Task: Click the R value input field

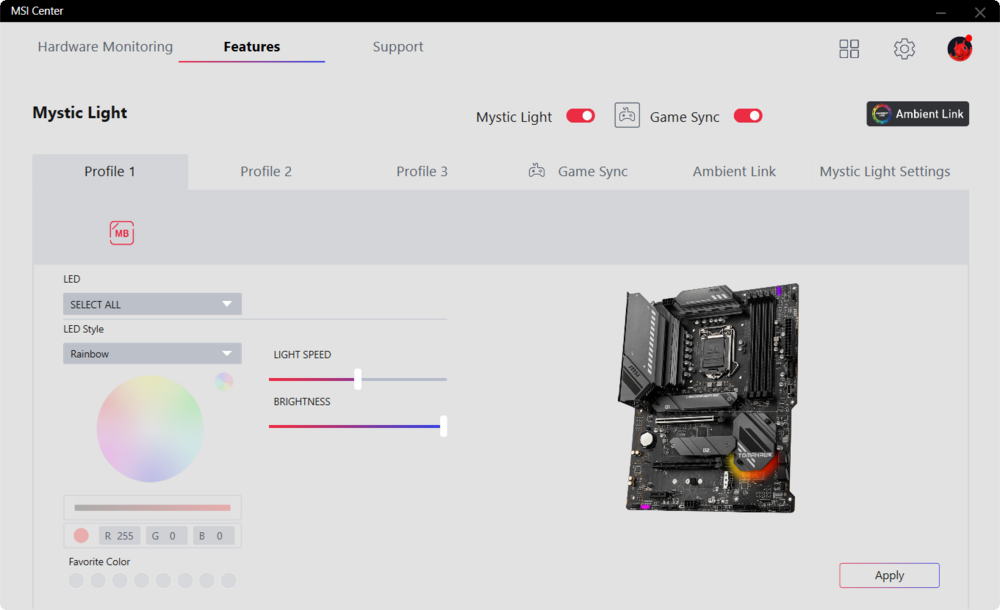Action: pos(119,536)
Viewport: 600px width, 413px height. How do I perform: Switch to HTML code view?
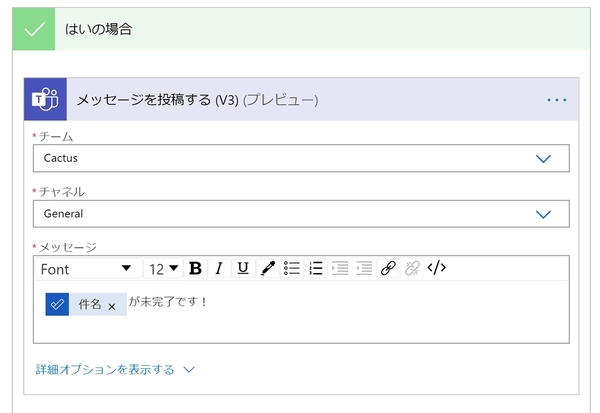(x=436, y=268)
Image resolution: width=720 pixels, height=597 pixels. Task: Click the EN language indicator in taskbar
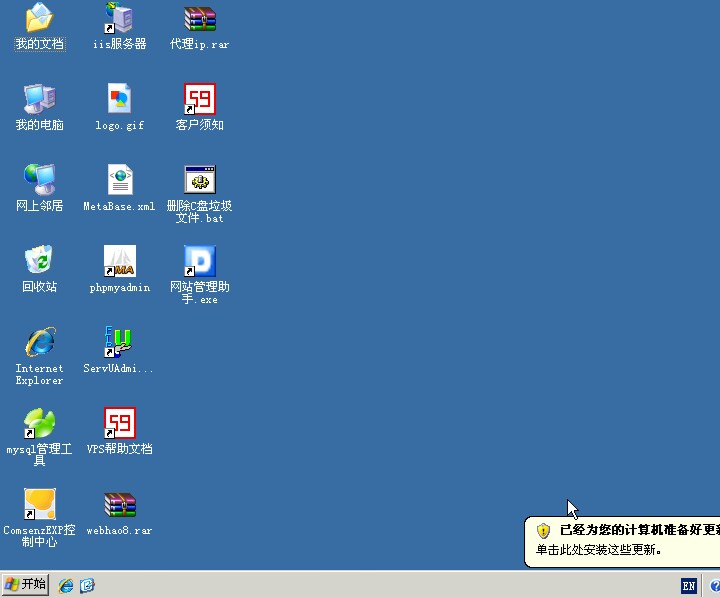tap(689, 586)
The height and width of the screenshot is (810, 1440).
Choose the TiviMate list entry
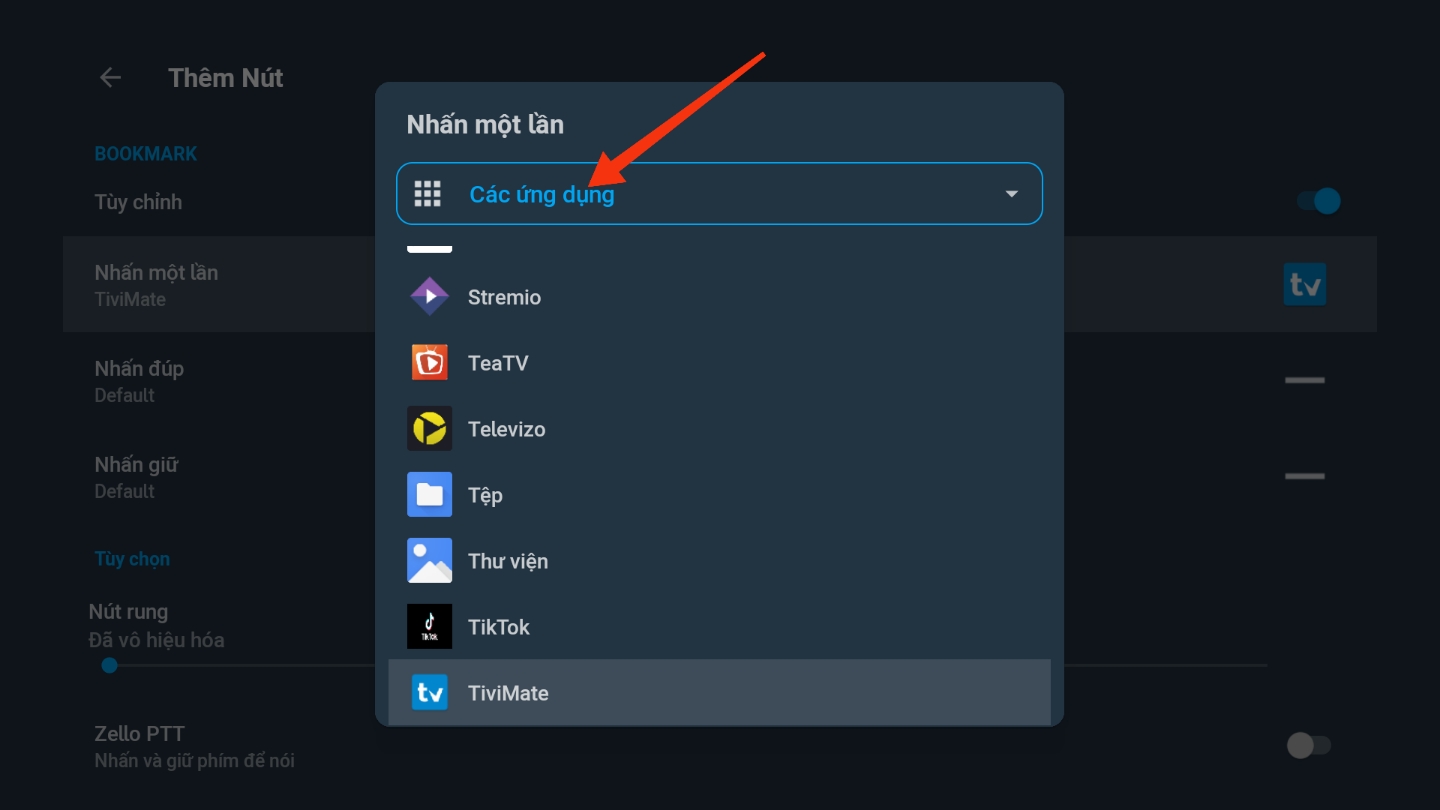pyautogui.click(x=719, y=693)

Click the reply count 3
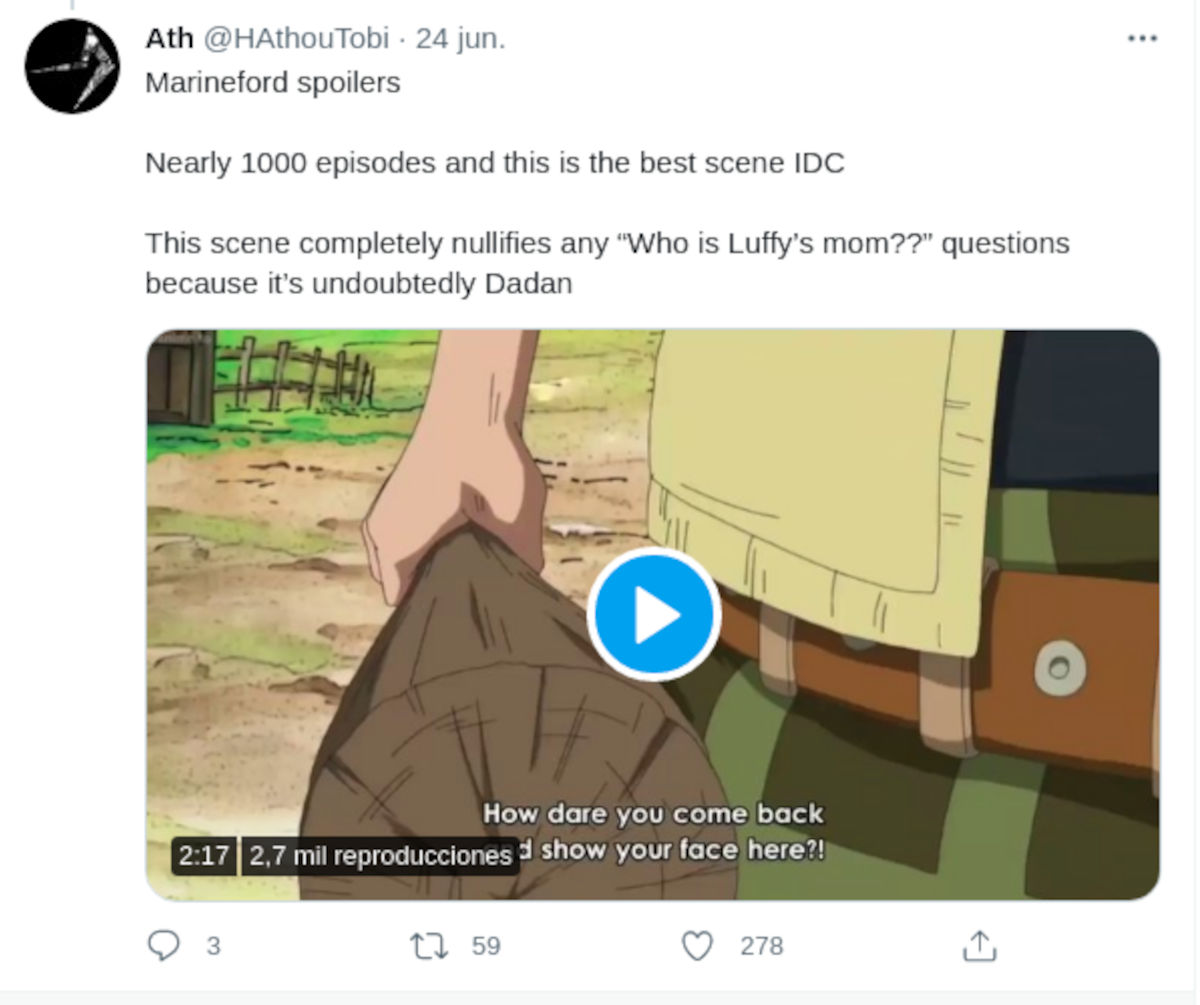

▶ _YOUR OBJECTIVE_
Pictures in the entries do not go into the copy. Print only the lines starting at the one containing "Viewport: 600px width, 413px" and ending at the one containing "The height and", exactly as they appear.

▶ _ANSWER SPACE_
Viewport: 600px width, 413px height. How do I perform: Switch to HTML code view?
(x=436, y=268)
Image resolution: width=720 pixels, height=597 pixels. Task: Click the EN language indicator in taskbar
tap(689, 586)
The height and width of the screenshot is (810, 1440).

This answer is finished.